8°. 256 Seiten. Originaler dunkelroter Kaliko mit weißem Deckeltitel, derselbe eingerahmt und akzentuiert mit Deckelornamentik im Jugendstil.

Erstes und einziges Jahrbuch dieser Art, eine veritable, ausführliche und reich illustrierte Gesamtschau über das Sportwesen im österreichischen Teil der Habsburgermonarchie aus Anlass der Olympischen Spiele 1912 in Stockholm. Herausgegeben wurde das Werk von Carl Wels, Vorstandsmitglied des Tennisverbands und damaliger Vizepräsident des 1911 von ihm selbst initiierten „Österreichischen Zentralverbandes für gemeinsame Sportinteressen“, der ersten dauerhaften Körperschaft zur Vertretung österreichisches Sportinteressen und Vorläuferorganisation des heutigen »Österreichischen Olympischen Comités«. Die Redaktion hatte der ehemalige Fussballer (u.a. des SK Rapid) und prominente Sportjournalist Maximilian Reich über, der 1938 aufgrund seiner jüdischen Herkunft in den KZ Dachau und Buchenwald inhaftiert werden sollte und als erster Österreicher einen schriftlichen Bericht über seine KZ-Haft verfasste.

Im Jahrbuch enthalten sind (in dieser Reihenfolge) bebilderte Kapitel über Fechten, Fussball, Lawn-Tennis, Leichtathletik, Radfahren, Rudern, Schiessen, Schwerathletik, Schwimmen, Skisport, Schlittensport, Eislauf, Eishockey, Hockey und ein Anhang über Alpinistik, Pferdesport, Automobilismus und Aviatik. Der Beitrag über Fussball umfasst 20 Seiten und enthält neben einem ausführlichen statistischen Teil den von Ignaz Abeles (damaliger Präsident des NÖFV) verfassten, aufschlussreichen Aufsatz „Warum haben wir in Wien nicht mehr Publikum bei Fussball-Wettspielen“ (mit der bis heute, wie es scheint, unumgänglichen und unverwüstlichen Begründung „zahlreicher Ausschreitungen“). Enthalten sind Fotos des damaligen Rekordinternationalen Johann Studnicka beim Torschuss und einer Torszene bei einem Spiel des SK Rapid auf der „Pfarrwiese“. Auf den Vorsatzseiten und im Innenteil des Buchs finden sich zahlreiche, teils illustrierte Annoncen von Unternehmen der Sportbranche.

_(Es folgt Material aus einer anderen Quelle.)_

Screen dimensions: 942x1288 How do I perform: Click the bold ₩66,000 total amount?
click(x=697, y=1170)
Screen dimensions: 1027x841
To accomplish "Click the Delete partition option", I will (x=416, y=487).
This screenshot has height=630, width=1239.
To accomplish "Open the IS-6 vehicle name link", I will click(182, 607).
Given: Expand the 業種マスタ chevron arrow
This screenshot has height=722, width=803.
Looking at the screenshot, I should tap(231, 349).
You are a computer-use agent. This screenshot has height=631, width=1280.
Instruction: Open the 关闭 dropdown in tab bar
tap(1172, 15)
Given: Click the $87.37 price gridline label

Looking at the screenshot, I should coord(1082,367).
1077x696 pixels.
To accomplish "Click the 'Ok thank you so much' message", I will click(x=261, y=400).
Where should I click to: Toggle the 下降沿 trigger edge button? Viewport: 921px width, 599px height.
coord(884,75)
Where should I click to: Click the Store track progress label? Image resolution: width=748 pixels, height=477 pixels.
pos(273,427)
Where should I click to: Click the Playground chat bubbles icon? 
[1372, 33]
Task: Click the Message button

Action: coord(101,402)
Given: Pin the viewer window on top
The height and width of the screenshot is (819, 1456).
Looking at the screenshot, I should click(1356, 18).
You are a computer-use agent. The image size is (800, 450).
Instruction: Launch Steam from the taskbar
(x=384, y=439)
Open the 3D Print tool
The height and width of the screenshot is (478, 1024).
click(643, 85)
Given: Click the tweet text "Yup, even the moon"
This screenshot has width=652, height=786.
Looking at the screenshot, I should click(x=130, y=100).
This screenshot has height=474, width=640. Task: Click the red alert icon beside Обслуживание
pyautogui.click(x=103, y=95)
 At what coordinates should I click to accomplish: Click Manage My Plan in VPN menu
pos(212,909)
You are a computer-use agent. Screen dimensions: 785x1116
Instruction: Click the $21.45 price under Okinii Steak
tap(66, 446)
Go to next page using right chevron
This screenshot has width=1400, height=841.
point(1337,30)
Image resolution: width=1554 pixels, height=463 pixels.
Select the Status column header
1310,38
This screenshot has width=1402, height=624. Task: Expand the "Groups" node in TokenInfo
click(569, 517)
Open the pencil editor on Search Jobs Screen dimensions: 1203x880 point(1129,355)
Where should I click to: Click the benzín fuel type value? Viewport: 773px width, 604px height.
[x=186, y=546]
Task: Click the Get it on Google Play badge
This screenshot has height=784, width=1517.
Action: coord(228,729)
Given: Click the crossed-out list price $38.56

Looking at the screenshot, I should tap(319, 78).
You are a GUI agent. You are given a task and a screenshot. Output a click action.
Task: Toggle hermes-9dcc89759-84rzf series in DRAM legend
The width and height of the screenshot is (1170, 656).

Einbandrücken mit geringen Feuchtigkeitsflecken, Papier minimal gebräunt, einige Seiten am unteren Rand leicht gewellt, sonst außergewöhnlich gut erhaltenes Exemplar dieser grundlegenden und äußerst seltenen Publikationen. Über KVK, ÖBV und Google sind weltweit lediglich 3 Exemplare in institutionellen Beständen nachweisbar (UB Wien, UB Frankfurt/Main, Sporthochschule Köln).

Rosenberg/Spitaler: Grün-Weiß unterm Hakenkreuz, 2011, S. 62 (Reich).